>> Begin Source text
U.S. stocks dive on renewed fears of trade war, economic slowdown

U.S. stocks plummeted on Tuesday on disappointing bank earnings and growing skepticism about the temporary truce in the U.S.-China trade war. The Dow Jones Industrial Average fell by 799 points or 3.1 percent, while the broader S&P 500 index dropped by 3.2 percent and the tech-heavy Nasdaq Composite plunged by 3.8 percent. Shares of banking giants Citigroup, Morgan Stanley, and Capital One sank to 52-week lows. The yield on the three-year Treasury note rose above that of its five-year counterpart. Such a so-called yield curve inversion often signals a coming recession. U.S. stock markets are closed Wednesday, a day of mourning for former President George H.W. Bush, but futures point to a modest rebound on Thursday. [ABC News, CNBC]

2.

VW to stop developing new gas-powered cars after 2026

Volkswagen will develop its last generation of gas- and diesel-powered cars in 2026, the German automaker's strategy chief, Michael Jost, said Tuesday. "In the year 2026 will be the last product start on a combustion engine platform," Jost told the Handelsblatt automotive summit conference at VW's Wolfsburg, Germany, headquarters. Volkswagen has shifted its focus toward electric vehicles since its diesel-emissions cheating scandal erupted 2015, forcing the company to pay $31 billion in fines after installing software in diesel vehicles to fool emissions tests and hide excessive pollution. [Reuters, Bloomberg]

3.

Moonves obstructed sexual-misconduct investigation, report says

Ousted CBS chief executive Leslie Moonves destroyed evidence and misled investigators in an effort to protect his reputation and $120 million severance deal, according to a draft of a report lawyers prepared for the company's board reviewed by The New York Times. Moonves was once one of Hollywood's most influential executives, but he was forced to step down in September after numerous women accused him of sexual misconduct in and outside the workplace. Lawyers hired by the network said Moonves was "evasive and untruthful at times," and "deliberately lied about and minimized the extent of his sexual misconduct." His actions would justify denying him his lucrative severance package, the lawyers said. [The New York Times]

4.
>> End Source text
>> Begin Stored rows
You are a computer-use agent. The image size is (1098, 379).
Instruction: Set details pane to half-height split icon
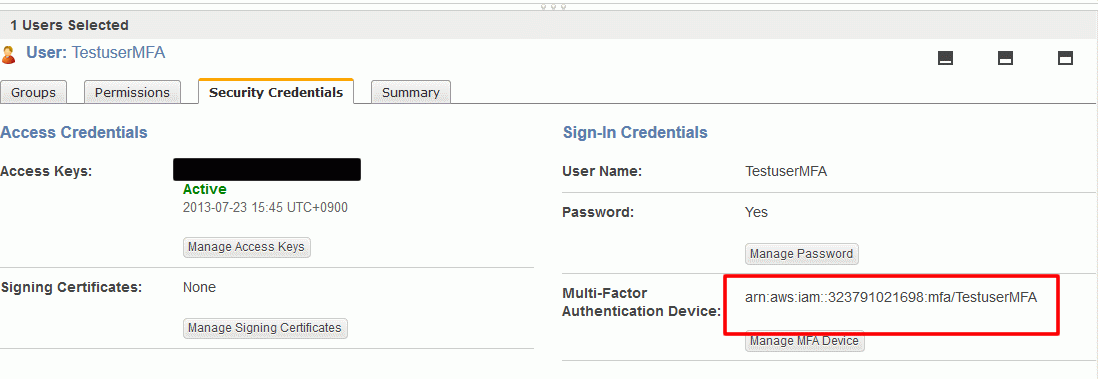point(1006,58)
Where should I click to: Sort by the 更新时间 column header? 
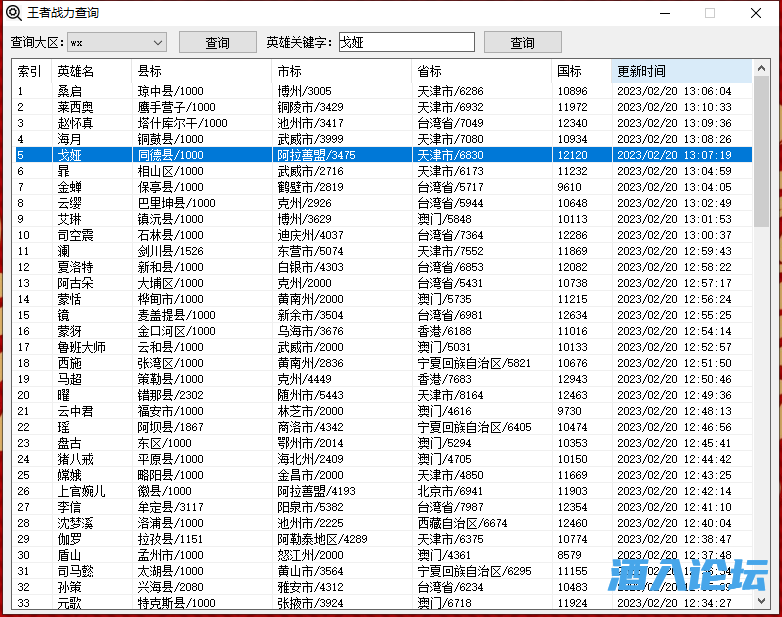[x=680, y=71]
>> End Stored rows
Answer these questions using the news roundup:
(a) By how many points did the Dow Jones Industrial Average fall?
(b) In what year will Volkswagen have its last product start on a combustion engine platform?
(c) What was the value of the severance deal Leslie Moonves sought to protect?

(a) 799 points
(b) 2026
(c) $120 million